This is not the place to evaluate Horkheimer and Adorno’s characterization of the Jews or their explanation of the sources of anti- Semitism. Whether or not they escape the trap of positing yet another version of the “the figural Jew,” to borrow Sarah Hammerschlag’s term for metaphoric interpretations that homogenize the disparate realities of actually existing Jews, is not something we can adjudicate now. What is more important for our purposes is to note their claim that the idiosyncratic qualities of the Jews, so often denounced by their enemies, reflect a kind of non-intentional adaptation that never turns into a perfect duplication of what is resembled mimetically. For what this stubborn refusal to jettison idiosyncrasy in the service of subjective integration helps us to understand is the logic behind Adorno’s rejection of Freud’s theory of sublimation to explain artistic creativity. That is, when he links that creativity with hysteria, paranoia, the overcoming of inhibitions and extreme narcissism, he is arguing that the artist—like the unassimilated Jew—should never be understood as a balanced, self-possessed subject able to transfigure his unruly desires in the service of cultural transcendence. Although Adorno and Horkheimer do not address the Zionist alternative that sought to integrate Jews into a society and polity of their own making, the logic of their argument is that it too would entail a loss of that idiosyncratic resistance to sublimation they so highly valued.

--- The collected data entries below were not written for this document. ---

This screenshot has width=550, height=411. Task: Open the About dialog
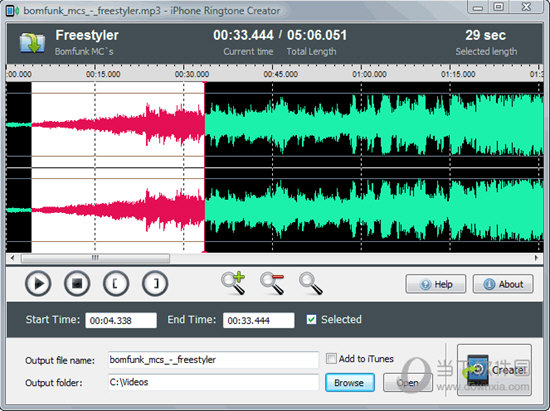point(503,284)
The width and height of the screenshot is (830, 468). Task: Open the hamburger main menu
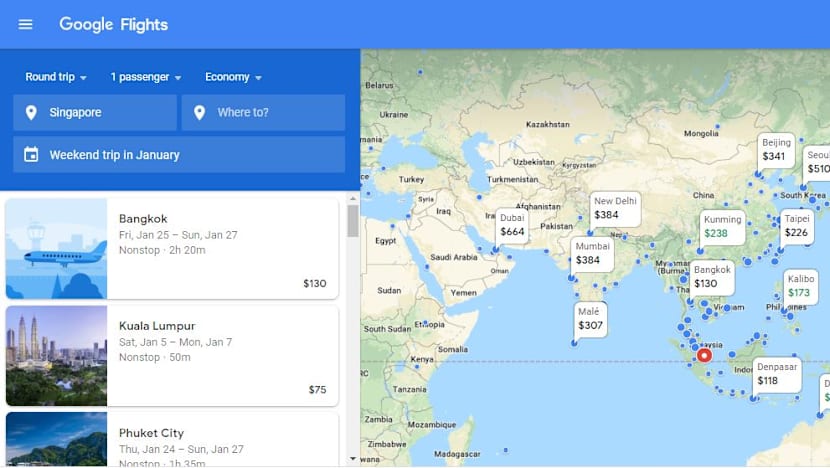[x=26, y=24]
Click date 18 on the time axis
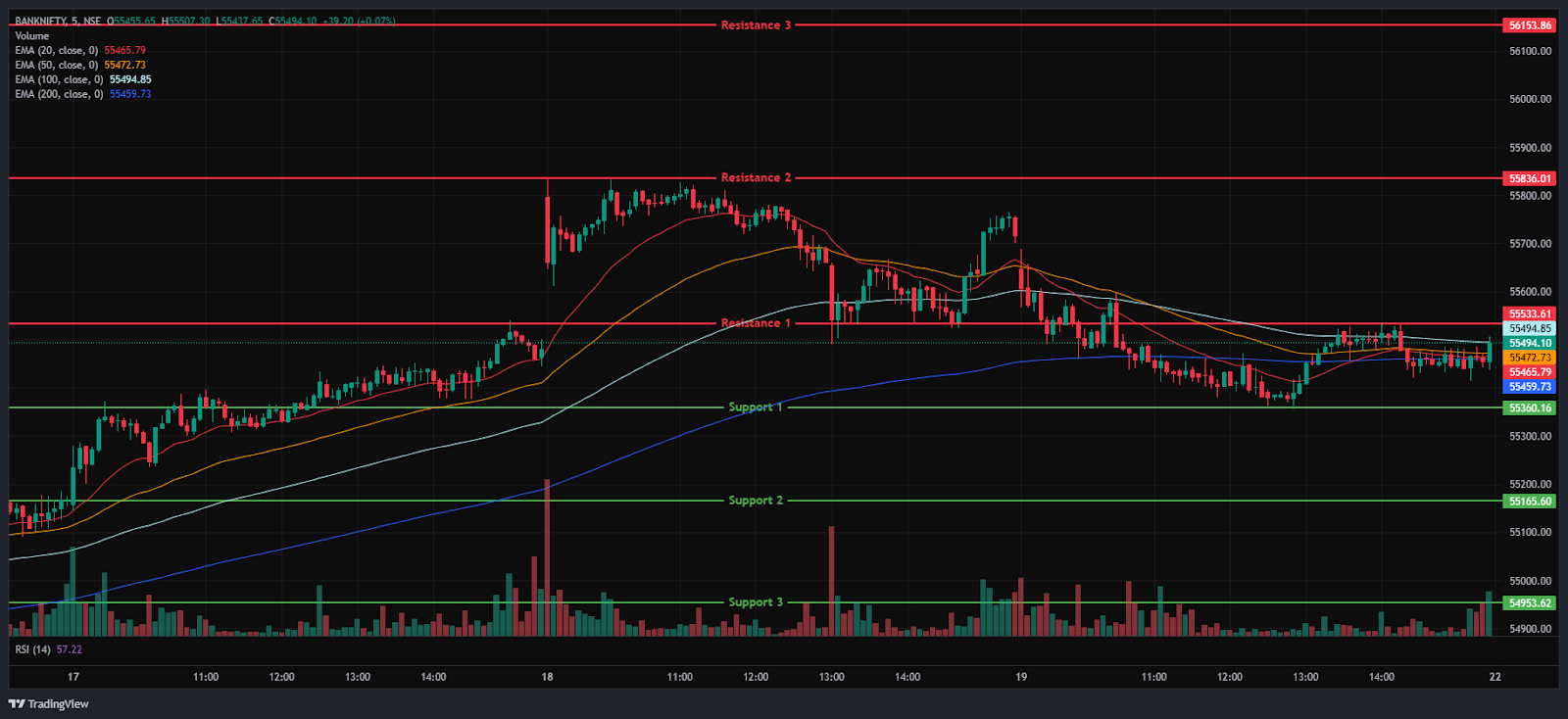This screenshot has height=719, width=1568. tap(547, 677)
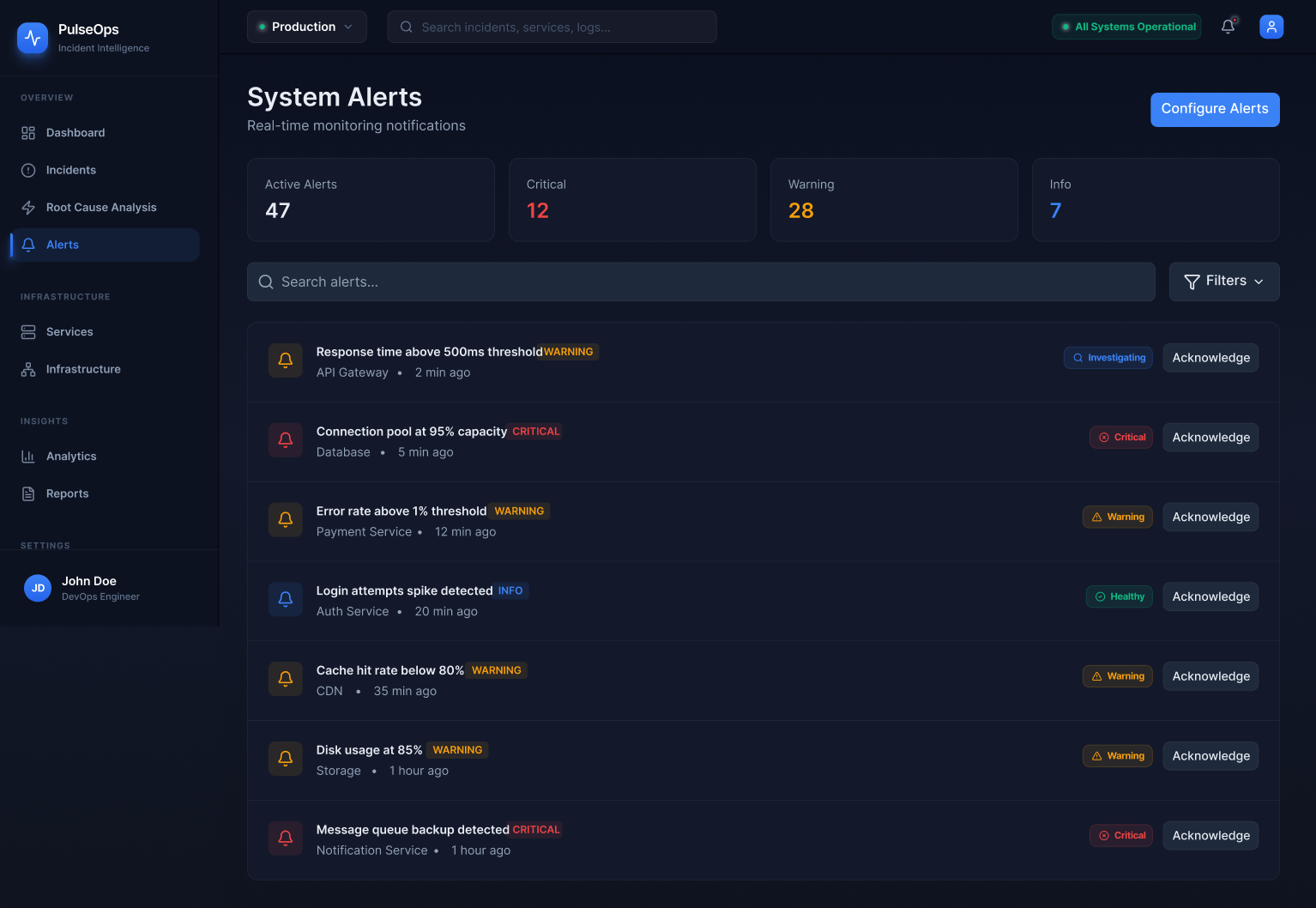
Task: Click the notification bell with badge
Action: pyautogui.click(x=1228, y=27)
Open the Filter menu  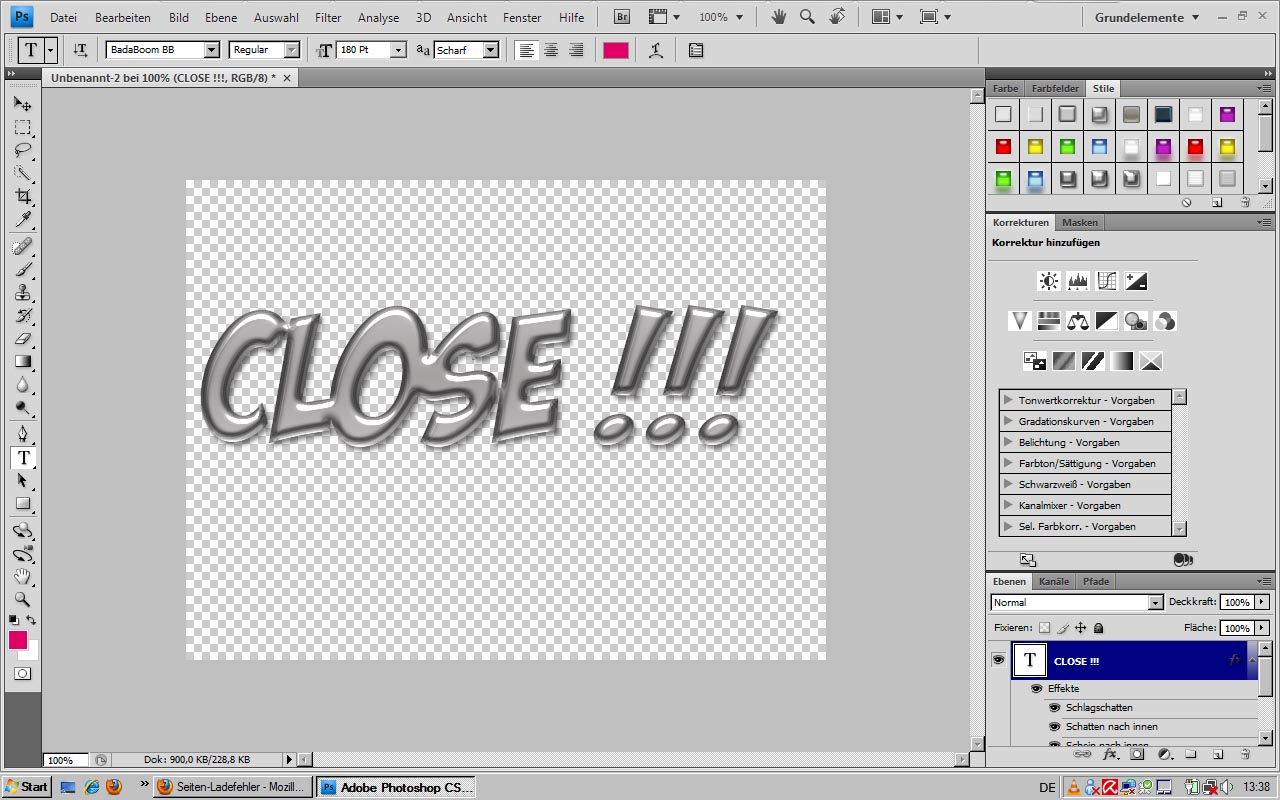click(327, 18)
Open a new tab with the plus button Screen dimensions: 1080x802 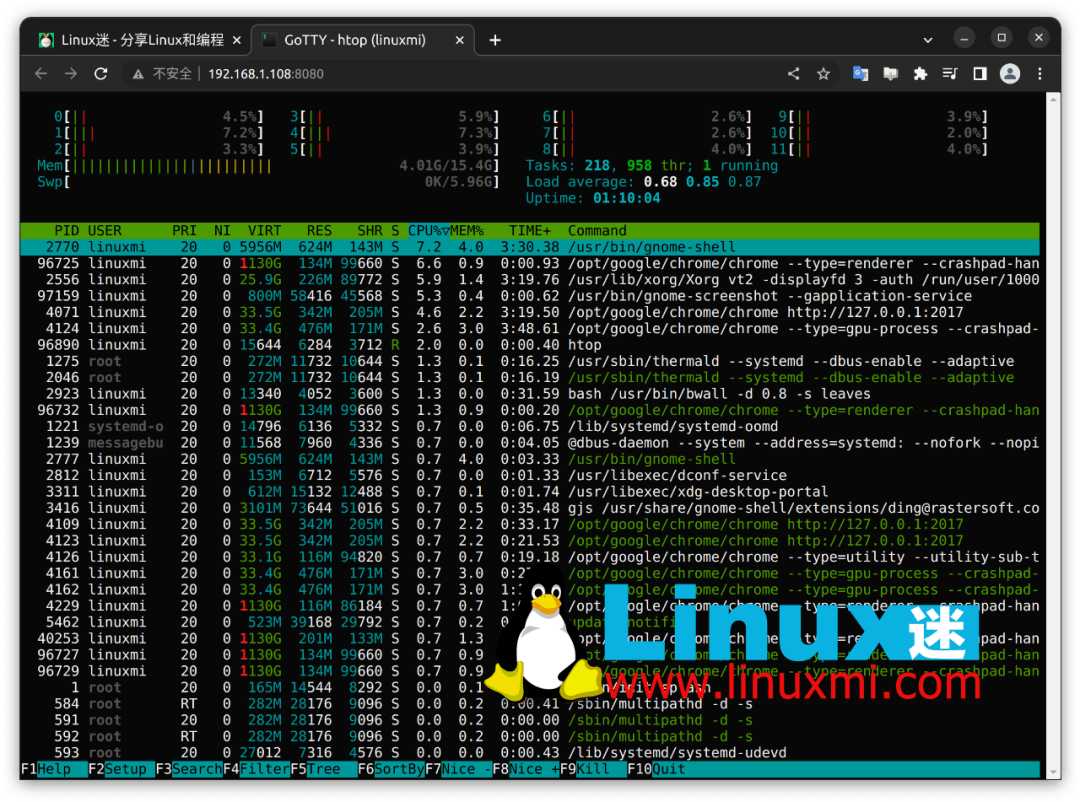coord(494,39)
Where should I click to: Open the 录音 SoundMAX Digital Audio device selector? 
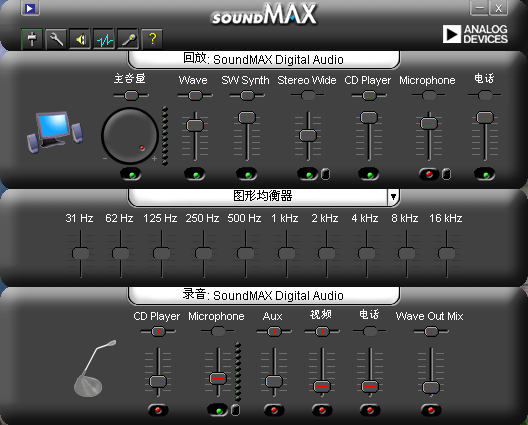(x=264, y=295)
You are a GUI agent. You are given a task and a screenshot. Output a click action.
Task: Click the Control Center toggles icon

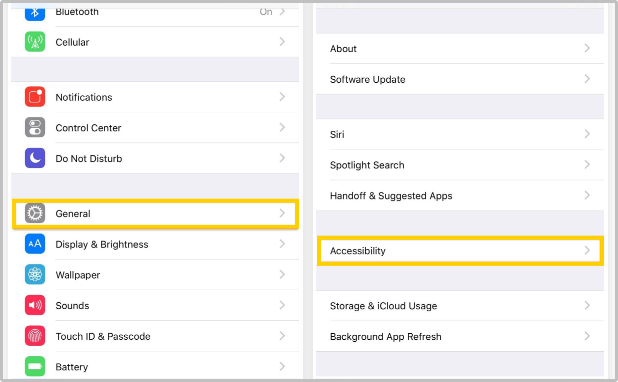pos(35,127)
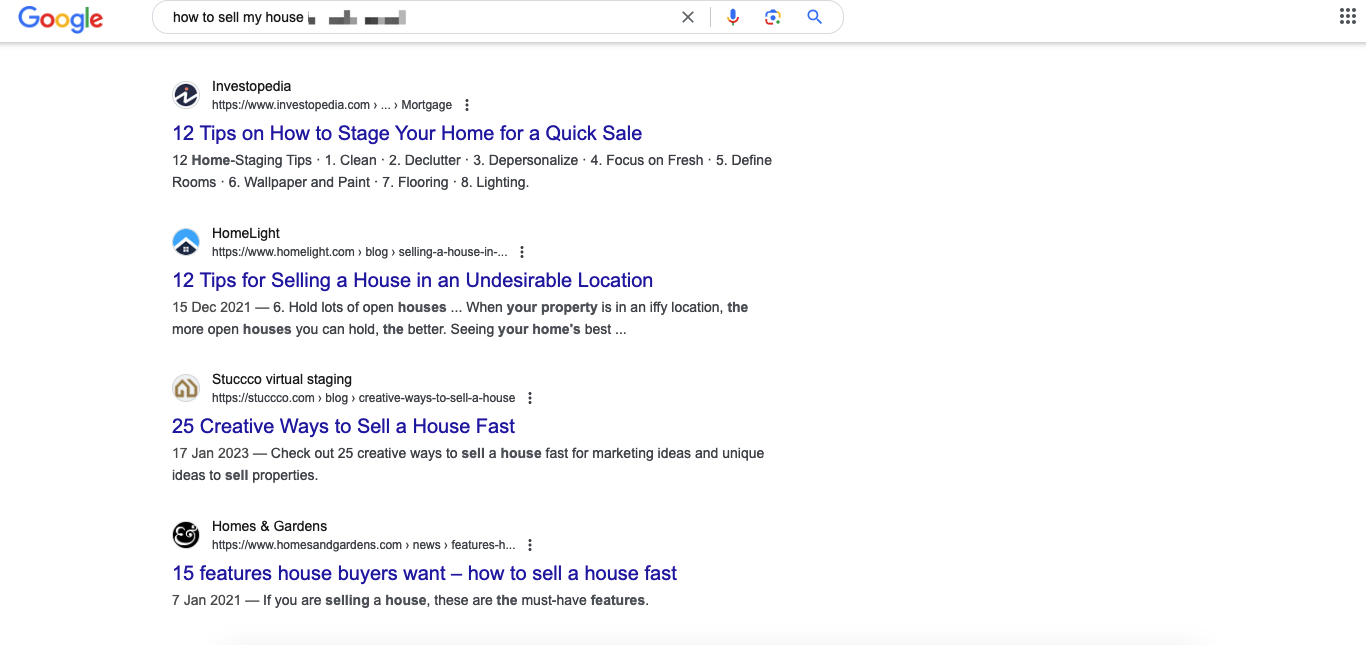1366x645 pixels.
Task: Click the Investopedia URL breadcrumb
Action: [331, 105]
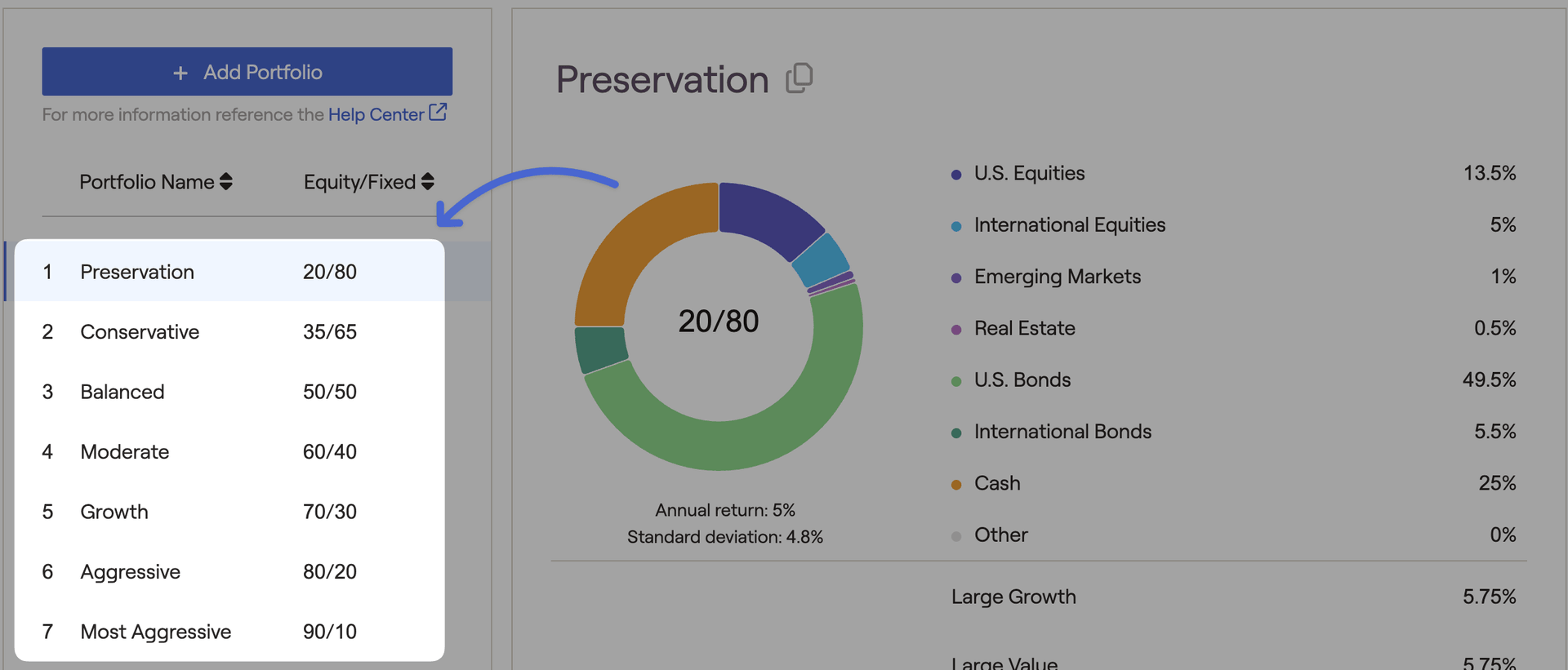Click the U.S. Equities legend dot
This screenshot has width=1568, height=670.
point(956,175)
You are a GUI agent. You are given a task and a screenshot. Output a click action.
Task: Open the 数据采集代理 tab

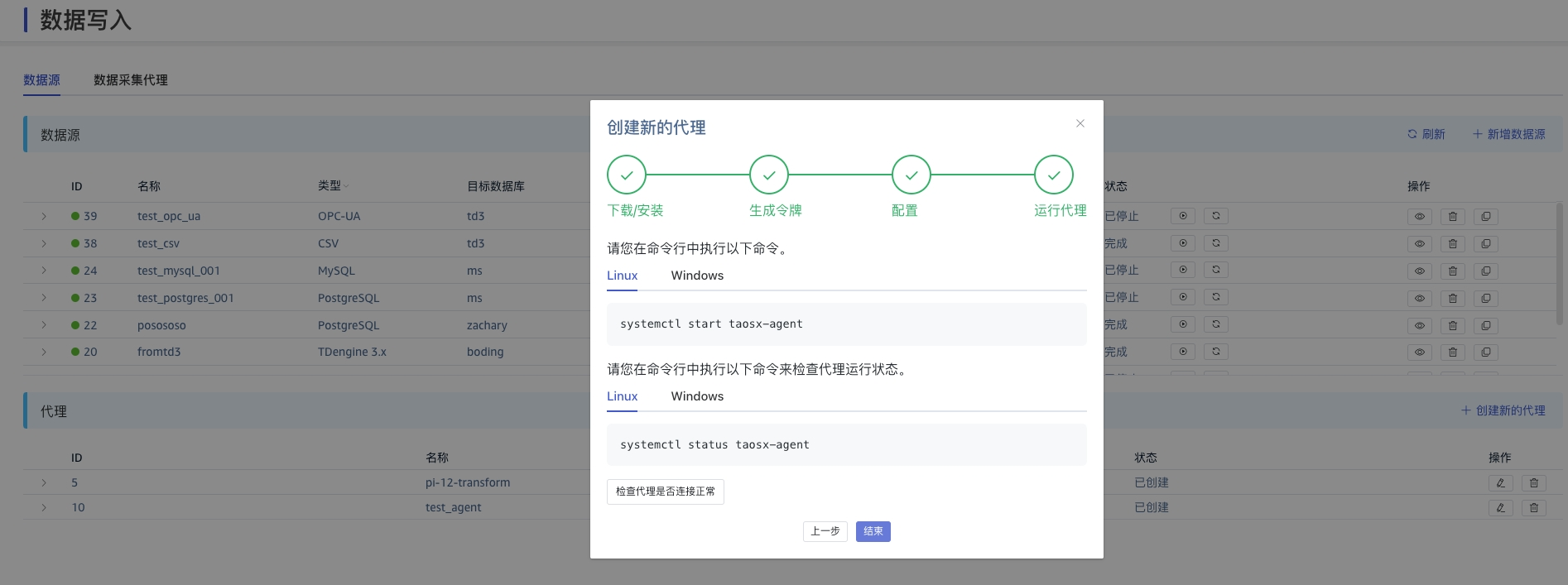click(x=130, y=80)
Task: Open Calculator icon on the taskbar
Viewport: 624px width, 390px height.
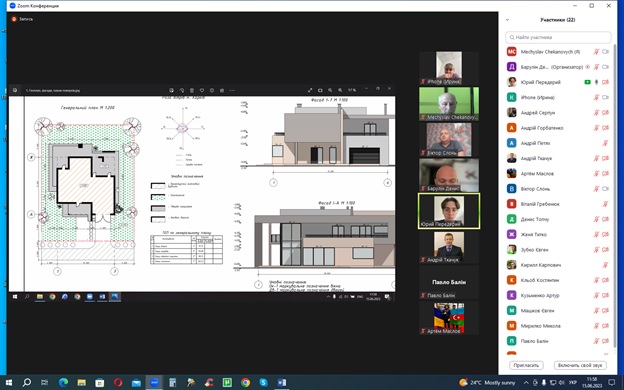Action: tap(172, 382)

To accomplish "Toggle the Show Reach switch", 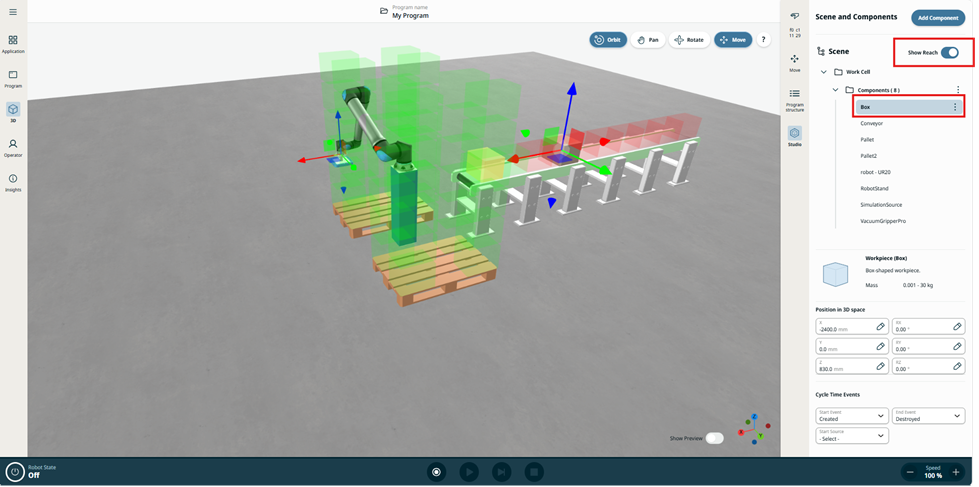I will click(949, 52).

Casting doubt on the actual existence of such an integrated subject, not to mention positing it as a normative ideal, of course, became commonplace in late twentieth-century theory, even in the psychoanalysis of Lacan and others. Whether or not this implies that all of us are inherently no less idiosyncratic than Adorno’s artists and that those who claim to possess integrated, sublimating subjectivities are actually ideologically deluded (remaining in Lacanian terms at the mirror stage rather than taking on the full implications of entering into the symbolic) is difficult to say. What is more certain, it seems to me, are the implications that can be drawn for the relationship between art and politics.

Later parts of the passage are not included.